Avant de venir au Café de la Danse, on s’attendait à une interprétation carrée des titres de l’album, loin des improvisations solo de l’artiste et plus proche d’une rigueur néo-classique. Bref, on ne s’attendait pas à être surpris.
Pourtant le concert débute par Chauveau tout seul au piano avec Precious, premier single de Playing The Angel, dernier album de Depeche Mode, donc dans une version inédite. L’Ensemble Nocturne prend alors place pour des interprétations certes jolies, mais sans surprises de The Things You Said et Stripped. Et puis Sylvain Chauveau est de nouveau seul, mélangeant son travail solo (quelques coups sur le corps de sa guitare mis en boucle, quelques nappes produites par un archet) aux textes de Martin Gore avec ici I Feel You. Le résultat est assez troublant, entre la douceur de la musique et la noiceur de la voix, version épurée et concentrée sur l’essentiel. S’il est resta strictement à la chanson sur ce titre, il interpréta un peu plus tard une magnifique version de Little 15 selon le même principe, seul à la guitare, et le prolongeant par une longue improvisation faite de nappes de guitare. Peut-être l’une des plus belles interprétations, en tout cas la plus habitée.

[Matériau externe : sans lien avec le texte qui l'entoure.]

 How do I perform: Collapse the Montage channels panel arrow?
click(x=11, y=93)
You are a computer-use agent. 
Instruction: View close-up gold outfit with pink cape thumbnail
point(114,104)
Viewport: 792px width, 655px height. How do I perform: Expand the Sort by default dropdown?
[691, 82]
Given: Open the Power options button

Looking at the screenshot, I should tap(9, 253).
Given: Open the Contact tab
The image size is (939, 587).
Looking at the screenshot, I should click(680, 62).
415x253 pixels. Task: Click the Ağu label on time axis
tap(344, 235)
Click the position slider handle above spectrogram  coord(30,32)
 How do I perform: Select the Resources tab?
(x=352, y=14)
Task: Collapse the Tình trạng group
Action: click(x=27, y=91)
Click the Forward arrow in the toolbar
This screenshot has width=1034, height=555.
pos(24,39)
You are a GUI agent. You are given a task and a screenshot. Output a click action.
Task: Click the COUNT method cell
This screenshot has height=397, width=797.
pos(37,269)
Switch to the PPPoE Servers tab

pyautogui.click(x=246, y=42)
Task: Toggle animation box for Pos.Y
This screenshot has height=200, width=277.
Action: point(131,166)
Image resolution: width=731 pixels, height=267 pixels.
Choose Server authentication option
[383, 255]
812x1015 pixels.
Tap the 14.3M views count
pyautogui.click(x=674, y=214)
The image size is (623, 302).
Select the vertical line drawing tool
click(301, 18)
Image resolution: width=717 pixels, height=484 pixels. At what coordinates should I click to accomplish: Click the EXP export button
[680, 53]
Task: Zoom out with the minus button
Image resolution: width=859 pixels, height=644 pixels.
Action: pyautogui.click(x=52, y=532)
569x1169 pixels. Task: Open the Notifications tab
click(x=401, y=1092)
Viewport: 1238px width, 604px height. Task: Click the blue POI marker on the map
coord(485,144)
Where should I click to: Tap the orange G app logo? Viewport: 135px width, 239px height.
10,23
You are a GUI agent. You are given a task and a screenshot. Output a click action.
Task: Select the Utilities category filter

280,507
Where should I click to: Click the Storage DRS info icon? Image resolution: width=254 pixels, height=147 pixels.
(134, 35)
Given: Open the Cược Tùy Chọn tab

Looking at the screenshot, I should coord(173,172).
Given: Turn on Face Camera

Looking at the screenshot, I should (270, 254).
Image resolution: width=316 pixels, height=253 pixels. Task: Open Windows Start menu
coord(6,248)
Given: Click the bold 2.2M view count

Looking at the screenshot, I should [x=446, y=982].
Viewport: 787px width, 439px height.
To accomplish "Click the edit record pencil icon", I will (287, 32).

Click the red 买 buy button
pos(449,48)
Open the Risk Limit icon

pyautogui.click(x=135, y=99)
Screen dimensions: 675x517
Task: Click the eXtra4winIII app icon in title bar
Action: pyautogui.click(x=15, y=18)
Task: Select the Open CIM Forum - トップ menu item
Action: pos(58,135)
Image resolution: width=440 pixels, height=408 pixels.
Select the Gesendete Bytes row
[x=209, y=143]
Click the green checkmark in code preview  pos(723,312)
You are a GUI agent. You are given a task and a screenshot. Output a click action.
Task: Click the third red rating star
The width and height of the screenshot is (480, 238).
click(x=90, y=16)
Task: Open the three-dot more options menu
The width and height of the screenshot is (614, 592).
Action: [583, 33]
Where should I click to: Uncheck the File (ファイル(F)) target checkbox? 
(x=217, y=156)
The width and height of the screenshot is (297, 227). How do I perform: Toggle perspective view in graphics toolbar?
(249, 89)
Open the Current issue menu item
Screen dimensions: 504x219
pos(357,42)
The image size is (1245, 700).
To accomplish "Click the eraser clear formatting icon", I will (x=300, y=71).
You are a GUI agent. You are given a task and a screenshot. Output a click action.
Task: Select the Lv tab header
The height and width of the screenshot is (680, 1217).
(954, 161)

Autre titre sortant du lot, Freelove, interprété de façon un peu particulière puisque Sylvain Chauveau était au chant, accompagné d’Aurélien Besnard à la clarinette contrebasse, et d’un enregistrement dévoilant des guitares fracturées. Encore une fois il se détache d’une interprétation trop classique (bien que présente sur l’album), grâce cette fois à des arrangements de Sébastien Roux déjà croisé en solo ou au sein de Heller.
Bien sûr, quand le concert se termine au bout de 50 minutes, le public en redemande. Tous les musiciens reviendront donc sur scène pour nous offrir deux rappel, dont un fragment de Enjoy the Silence.